Kimi eserlerde de mizahi bir üslup sezilmektedir. Bazı şairler hayatta karşılaşmış oldukları zorlukları, acı tecrübelerini mizahi bir dille aksettirirler. Bu şairlerden biri de Enderunlu Vasıf’tır. Vasıf bir annenin ağzından kızına nasihatte bulunurken mizahi bir dil ve alaycı bir üslup kullanır. Bu nasihatlerde her dönemin sıkıntıları, arzu ve heveslerini müşahede etmek mümkündür. Şiirde, anne kızına batıl inançlardan uzak durmasını mizahi bir üslupla tembihler:

  • “Dik çocuğun başına çörekotu sarımsak
  • Susenle uyhu nüshası alub beşiğe tak
  • Söndür kömür ki kötü nazardan ola uzak…”
  • Leyla ve Mecnun mesnevisinde de Kays’a olan aşkından dillere düşen Leyla’ya annesi şunları öğütler:
  • “…Niçün özüne ziyan edersin
  • Yahşi adunı yaman edersin…”
  • Veyse ve Ramin hikayesinde de anne, kızı Veyse’ye şöyle seslenmektedir:
  • “Reva mıdur hatarlı yola gitmek
  • Gerekmez altun adun bakır itmek”

Nasihat İyi Gelir Mi?

Bir nasihat dinleriz bir zaman ve deriz ki “Bu yaşadığım ilk defa yaşanmıyor”. Tecrübe edilendir nasihat zira. Zaman olur devletin buhranlı zamanlarında yetişir nasihatnameler imdada. Ruhunu tamir eder insanın, ruhunu onarır devletin. Kadere rızayı telkin eder, hakkı ve sabrı tavsiye eder. Kimi zaman çaresizliğin çare olduğunu, çarenin de kabulle başladığını fısıldar:

“Dünyeye gelen kamu gitmek gerek

Böyle yazdı ol Hakim n’itmek gerek” (Şeyh Eşref b. Ahmed)

Bir Nasihat Bin Hisse

Ebu Ali Dakkak bir gün Horasan Valisi Ebu Ali İlyas’ın yanına gider. Diz çöker ve nasihat ister. Vali, “Ey emir, öyleyse bana samimi olarak cevap ver. Altını mı yoksa düşmanını mı daha çok seversin?” diye sorar. O da “Altını daha çok severim” der.

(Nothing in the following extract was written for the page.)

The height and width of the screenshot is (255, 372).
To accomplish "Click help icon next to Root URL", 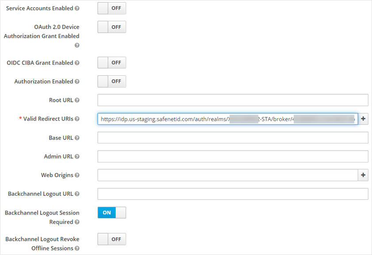I will [x=77, y=100].
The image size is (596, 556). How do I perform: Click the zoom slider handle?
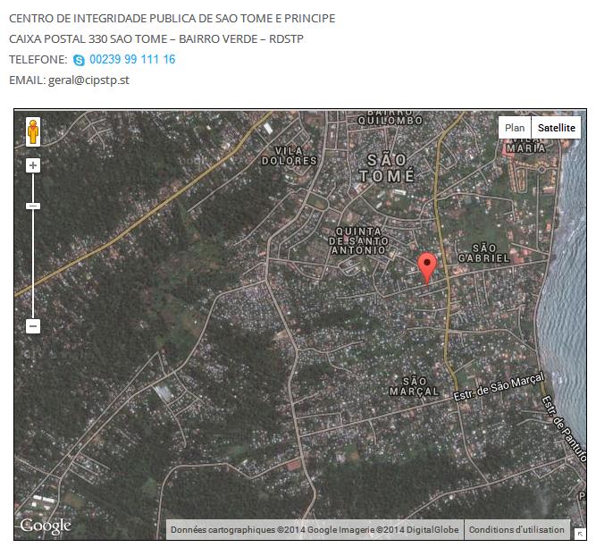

“Öyleyse nasıl oluyor da daha çok sevdiğini burada bırakıyorsun, sevmediğin hasmını kendinle birlikte öteki dünyaya götürüyorsun?” diye sorar vali. Emirin gözleri yaşarır, “Bana çok güzel bir nasihat verdin ve beni gaflet uykusundan uyandırdın” der.

NOT: Yazıda Yusuf Ziya Sümbüllü’nün “Türk-İslam Kültüründe Nasihatname İçerikli Eserlere Genel Bakış”, Reyhan Keleş’in “Türk Edebiyatı’nda Nasihat”, Murat Öztürk’ün “Klasik Türk Edebiyatında Babadan Oğula-Ebeveynden Çocuğa Nasihat Geleneği” isimli makaleleri ile Ayşe Parlakkılıç Mucan’ın “Türk İslam Edebiyatında Manzum Nasihatnameler ve Urlalı Ya‘kub Oğlu Hüseyin’in Miftah-ı Cennet’i” isimli doktora tezinden istifade edilmiştir.